Dual polarization interferometry (DPI) is used for a detailed study of antibody immobilization with and without orientation control, using prostate specific antigen (PSA) and its antibody as model. Thiol modified DPI chips were activated by a heterobifunctional cross-linker (sulfo-GMBS). PSA antibody was either directly immobilized via covalent binding or coupled via the Fc-fragment to protein G covalently attached to the activated chip. The direct covalent binding leads to a random antibody orientation and the coupling through protein G leads to an end-on orientation. Ethanolamine (ETH) was used to block remaining active sites following the direct antibody immobilization and protein G immobilization. A homobifunctional cross-linker (BS3) was used to stabilize the antibody layer coupled on protein G. DPI provides a real-time measurement of the stepwise molecular binding processes and gives detailed geometrical and structural values of each layer, i.e., thickness, mass, and density.
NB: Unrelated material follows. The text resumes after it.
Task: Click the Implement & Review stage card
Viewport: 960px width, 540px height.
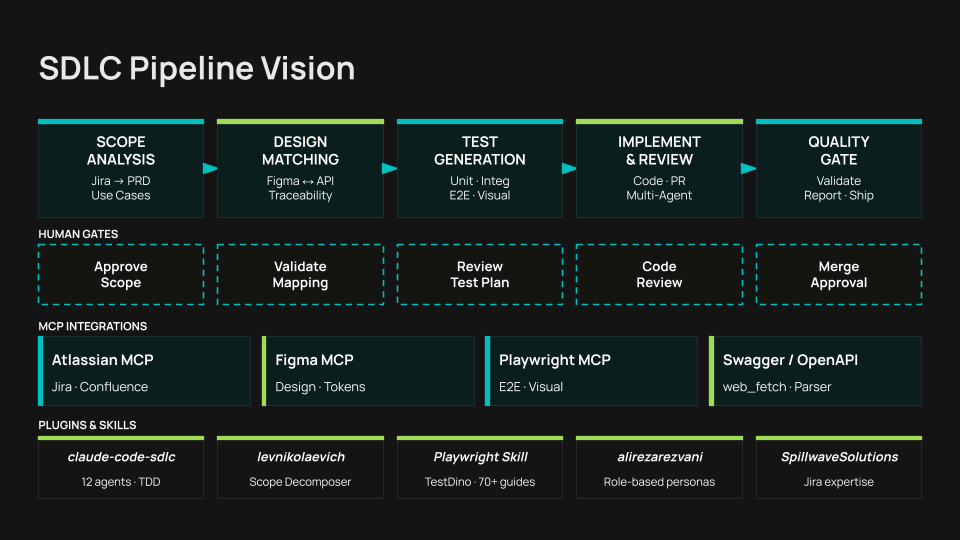Action: pyautogui.click(x=659, y=168)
These values evidence the end-on orientation of closely packed antibody on protein G layer and reveal structural effects of ETH blocking/deactivation and BS3 stabilization. With the end-on immobilized antibody, PSA at 10 pg/mL can be detected by DPI through a sandwich complex that satisfies the clinical requirement (assuming <30 pg/mL as clinically safe). However, the randomly immobilized antibody failed to detect PSA at 1 ng/mL. In a parallel study using surface plasmon resonance (SPR) spectroscopy, random and end-on antibody immobilization on streptavidin-modified gold surface was evaluated to further validate the importance of antibody orientation control. With the closely packed antibody layer on protein G surface, SPR can also detect PSA at 10 pg/mL.